上品だけど胡散臭い…山中崇が演じる平賀朝雅の生涯をたどる【鎌倉殿の13人】 (2/6ページ)
また頼朝の舅である北条時政(演:坂東彌十郎)の娘婿となったことで、朝雅は頼朝と義兄弟の関係に。
北条との縁が強くなる一方で、建仁2年(1202年)に母が亡くなると比企との縁は薄くなりました。建仁3年(1203年)9月に勃発した時政のクーデター「比企能員の変」では、北条義時(演:小栗旬)らと共に比企討伐の兵を出しています。
その後は鎌倉の政変に乗じて謀叛が起こることを防ぐため、京都守護職として上洛。京都と鎌倉の橋渡しとして、後鳥羽上皇(演:尾上松也)に接近しました。
元久元年(1204年)には、伊勢・伊賀国(現:三重県)で起きていた平家残党らの謀叛を4月10日から12日の3日間で鎮圧(三日平氏の乱)。その武功によって伊勢・伊賀両国の守護職に任じられます。

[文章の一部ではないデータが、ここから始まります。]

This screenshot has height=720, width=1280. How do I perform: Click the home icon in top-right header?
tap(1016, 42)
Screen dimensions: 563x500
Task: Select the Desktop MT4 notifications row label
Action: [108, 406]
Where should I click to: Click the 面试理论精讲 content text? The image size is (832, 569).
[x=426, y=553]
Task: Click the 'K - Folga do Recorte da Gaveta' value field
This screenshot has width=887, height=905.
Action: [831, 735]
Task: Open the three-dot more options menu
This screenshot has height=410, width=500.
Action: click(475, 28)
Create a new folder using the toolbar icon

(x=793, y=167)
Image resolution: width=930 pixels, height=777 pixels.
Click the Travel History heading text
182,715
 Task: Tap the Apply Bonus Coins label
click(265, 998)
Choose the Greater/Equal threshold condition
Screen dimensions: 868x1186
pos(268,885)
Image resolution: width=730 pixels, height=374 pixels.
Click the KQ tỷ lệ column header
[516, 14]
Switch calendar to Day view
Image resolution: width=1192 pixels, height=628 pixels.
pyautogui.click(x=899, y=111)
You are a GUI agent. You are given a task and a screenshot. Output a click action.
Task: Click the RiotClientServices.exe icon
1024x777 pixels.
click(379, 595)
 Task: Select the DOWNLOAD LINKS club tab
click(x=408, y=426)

とまぁここまでは順調だったのですが、元久元年(1204年)11月4日に畠山六郎重保(はたけやま ろくろうしげやす)と口論を起こしてから雲行きが怪しくなっていくのでした。
畠山重保との口論故遠江左馬助僮僕等自京都歸着。去六日葬東山邊云々。又同四日。於武藏前司朝雅六角東洞院第。酒宴之間。亭主与畠山六郎有諍論之儀。然而會合之輩依宥之。無爲退散訖之由。今日風聞云々。
※『吾妻鏡』元久元年(1204年)11月20日条
【意訳】京都で病死した北条政範(まさのり。遠江左馬助、時政の子)の従者が鎌倉へ帰ってきた。遺体は11月6日に東山辺りへ埋葬したとのこと。また11月4日に酒宴の席で朝雅と畠山六郎が口論したとか。周囲のとりなしで事なきを得たとの噂を聞いた。